Par le piéton de Saint-Denis

 
 

                              Jesus sagte zu seinen Juden : « das Gesetz war für Knechte,  – Lieb Gott, wie ich ihn liebe, als sein Sohn ! Was geht uns Söhne Gottes die Moral an ! » –

                                Nietzsche, Jenseits von Gut une Böse, 164.

Cher Monsieur,

« Ces manifestants sont des gens qui n'étaient pas de chez nous. »

Cette appréciation rapportée par le Parisien, vous la portiez ce 21 janvier contre les personnes qui ont manifesté l’été dernier devant Saint-Denis, alors occupée par des immigrés clandestins transformées en masse de manœuvre par des mouvements d’extrême-gauche.

J’ai fait partie de ces gens qui ne sont « pas de chez nous ». C’est à dire pas de chez vous.

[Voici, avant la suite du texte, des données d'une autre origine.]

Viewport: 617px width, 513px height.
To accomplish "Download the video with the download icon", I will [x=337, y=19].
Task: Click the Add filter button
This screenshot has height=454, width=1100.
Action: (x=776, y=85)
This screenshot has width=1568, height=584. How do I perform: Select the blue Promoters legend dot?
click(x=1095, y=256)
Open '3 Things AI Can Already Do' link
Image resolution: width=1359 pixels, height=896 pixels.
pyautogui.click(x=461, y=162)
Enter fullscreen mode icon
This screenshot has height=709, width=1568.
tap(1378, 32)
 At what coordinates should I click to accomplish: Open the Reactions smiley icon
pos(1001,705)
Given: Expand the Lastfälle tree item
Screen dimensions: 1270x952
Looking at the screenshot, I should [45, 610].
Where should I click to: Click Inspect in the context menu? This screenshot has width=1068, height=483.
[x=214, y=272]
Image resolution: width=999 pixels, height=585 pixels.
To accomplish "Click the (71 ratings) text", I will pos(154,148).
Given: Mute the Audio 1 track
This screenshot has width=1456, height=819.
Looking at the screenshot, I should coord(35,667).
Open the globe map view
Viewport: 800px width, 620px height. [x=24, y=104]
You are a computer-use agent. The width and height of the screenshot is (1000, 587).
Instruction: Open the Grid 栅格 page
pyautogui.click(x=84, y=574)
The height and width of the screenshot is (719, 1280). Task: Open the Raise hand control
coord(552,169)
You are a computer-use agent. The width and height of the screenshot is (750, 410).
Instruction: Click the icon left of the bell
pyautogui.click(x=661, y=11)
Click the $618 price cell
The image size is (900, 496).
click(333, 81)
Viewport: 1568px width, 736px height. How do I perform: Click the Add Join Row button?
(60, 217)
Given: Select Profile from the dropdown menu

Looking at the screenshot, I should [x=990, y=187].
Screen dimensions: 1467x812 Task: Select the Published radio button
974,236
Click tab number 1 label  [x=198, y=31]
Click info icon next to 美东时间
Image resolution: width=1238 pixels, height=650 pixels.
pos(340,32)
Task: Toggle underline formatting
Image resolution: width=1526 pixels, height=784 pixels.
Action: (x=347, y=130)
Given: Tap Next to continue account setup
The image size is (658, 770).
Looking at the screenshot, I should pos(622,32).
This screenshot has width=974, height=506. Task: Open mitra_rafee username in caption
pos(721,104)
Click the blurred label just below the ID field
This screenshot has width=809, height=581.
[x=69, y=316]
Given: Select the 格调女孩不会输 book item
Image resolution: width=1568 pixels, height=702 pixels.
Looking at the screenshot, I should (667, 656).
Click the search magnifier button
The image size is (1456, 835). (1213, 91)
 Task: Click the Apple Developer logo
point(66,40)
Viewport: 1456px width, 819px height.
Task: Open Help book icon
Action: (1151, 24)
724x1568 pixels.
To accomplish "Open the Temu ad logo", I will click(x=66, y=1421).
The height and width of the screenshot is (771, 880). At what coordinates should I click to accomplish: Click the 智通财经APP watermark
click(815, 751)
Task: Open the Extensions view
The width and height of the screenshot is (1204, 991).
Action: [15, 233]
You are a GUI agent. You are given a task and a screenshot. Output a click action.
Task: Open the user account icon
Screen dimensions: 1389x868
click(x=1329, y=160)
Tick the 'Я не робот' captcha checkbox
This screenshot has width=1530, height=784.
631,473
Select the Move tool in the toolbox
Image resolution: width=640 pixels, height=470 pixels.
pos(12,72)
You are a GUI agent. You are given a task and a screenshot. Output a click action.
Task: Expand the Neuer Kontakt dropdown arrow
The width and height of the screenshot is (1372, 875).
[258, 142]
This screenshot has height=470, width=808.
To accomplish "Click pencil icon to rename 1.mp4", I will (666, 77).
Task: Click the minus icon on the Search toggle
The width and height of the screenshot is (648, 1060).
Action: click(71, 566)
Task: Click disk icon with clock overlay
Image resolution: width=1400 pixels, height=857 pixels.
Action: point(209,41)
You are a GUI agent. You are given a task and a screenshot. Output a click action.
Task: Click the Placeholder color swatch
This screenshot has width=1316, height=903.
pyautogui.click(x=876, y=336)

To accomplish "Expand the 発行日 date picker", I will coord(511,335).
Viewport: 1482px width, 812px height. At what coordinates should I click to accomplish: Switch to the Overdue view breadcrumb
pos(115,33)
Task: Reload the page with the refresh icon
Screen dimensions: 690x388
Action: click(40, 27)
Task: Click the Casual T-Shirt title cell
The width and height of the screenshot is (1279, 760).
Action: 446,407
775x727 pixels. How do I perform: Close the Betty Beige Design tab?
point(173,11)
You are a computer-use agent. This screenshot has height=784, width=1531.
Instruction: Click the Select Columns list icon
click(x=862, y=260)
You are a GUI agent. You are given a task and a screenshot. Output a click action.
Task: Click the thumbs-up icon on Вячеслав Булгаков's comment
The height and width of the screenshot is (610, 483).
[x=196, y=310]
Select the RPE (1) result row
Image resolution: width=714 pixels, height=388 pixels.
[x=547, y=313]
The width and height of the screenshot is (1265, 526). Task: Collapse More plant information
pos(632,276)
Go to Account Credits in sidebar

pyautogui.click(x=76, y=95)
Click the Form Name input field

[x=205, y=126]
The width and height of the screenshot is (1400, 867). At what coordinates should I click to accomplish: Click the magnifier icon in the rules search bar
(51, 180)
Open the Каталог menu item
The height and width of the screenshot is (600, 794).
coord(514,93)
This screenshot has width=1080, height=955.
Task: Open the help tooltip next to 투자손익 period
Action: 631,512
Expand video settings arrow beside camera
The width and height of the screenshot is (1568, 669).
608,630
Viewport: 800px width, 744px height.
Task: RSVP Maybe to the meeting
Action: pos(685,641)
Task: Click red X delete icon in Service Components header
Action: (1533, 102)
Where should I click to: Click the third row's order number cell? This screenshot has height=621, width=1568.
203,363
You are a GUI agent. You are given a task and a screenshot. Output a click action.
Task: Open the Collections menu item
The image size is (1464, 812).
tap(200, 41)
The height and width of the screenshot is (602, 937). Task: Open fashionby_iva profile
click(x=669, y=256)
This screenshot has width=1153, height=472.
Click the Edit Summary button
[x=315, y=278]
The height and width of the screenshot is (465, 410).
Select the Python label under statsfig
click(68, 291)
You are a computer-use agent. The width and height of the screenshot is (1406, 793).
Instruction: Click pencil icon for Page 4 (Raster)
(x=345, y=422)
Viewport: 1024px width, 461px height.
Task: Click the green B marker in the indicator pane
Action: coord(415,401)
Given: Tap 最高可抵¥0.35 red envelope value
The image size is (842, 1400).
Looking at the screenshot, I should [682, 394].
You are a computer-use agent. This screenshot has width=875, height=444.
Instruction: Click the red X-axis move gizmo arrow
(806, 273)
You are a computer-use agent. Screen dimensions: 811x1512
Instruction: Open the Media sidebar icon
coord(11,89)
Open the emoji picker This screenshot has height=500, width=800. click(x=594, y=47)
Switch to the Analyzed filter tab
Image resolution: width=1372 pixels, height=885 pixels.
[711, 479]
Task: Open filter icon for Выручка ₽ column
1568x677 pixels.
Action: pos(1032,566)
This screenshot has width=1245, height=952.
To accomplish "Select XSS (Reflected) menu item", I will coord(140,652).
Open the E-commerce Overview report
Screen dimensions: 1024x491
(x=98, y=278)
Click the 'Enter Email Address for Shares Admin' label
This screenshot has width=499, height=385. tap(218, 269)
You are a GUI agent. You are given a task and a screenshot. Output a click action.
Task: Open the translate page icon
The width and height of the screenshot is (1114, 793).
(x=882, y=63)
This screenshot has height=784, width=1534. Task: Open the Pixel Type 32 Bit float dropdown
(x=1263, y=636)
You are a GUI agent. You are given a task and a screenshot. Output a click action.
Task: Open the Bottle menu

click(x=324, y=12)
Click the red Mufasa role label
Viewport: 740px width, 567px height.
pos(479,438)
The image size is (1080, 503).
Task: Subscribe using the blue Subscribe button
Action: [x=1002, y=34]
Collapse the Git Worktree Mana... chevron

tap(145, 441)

L’occupation de la basilique nous détermina à protester d’une manière un peu plus que symbolique ou polie. Il nous est arrivé d’y être à cinq contre cinq cents, sans aucune présence policière.  Les critiques n’ont alors pas manquées : aller manifester cela ne se faisait pas, exposait ceux qui le feraient à se faire ficher et même servait peut-être en sous-main des intérêts qui n'étaient pas les nôtres. Pardon, les vôtres. Ces excuses, toujours les mêmes, toujours données par les mêmes, n’ont rien de fondé : ou l’on est décidé à agir, et l’on en accepte les conditions, ou on ne l’est pas et l’on trouve des raisons de ne rien faire.  Il faut vouloir, aurait dit Bainville, les conditions et les conséquences de ce que l’on veut.

Lors de l'attentat pâtissier contre le père Berger - entartage qui ne l’a atteint, avant l’office et non pendant, que dans un  honneur déjà passablement flétri - on entendit dire que cela desservait la cause royaliste, que de telles pitreries, au choix, n'avaient aucun sens ou en avaient un trop clair, et qu’il était indigne que des royalistes se refusent à condamner cet entartage.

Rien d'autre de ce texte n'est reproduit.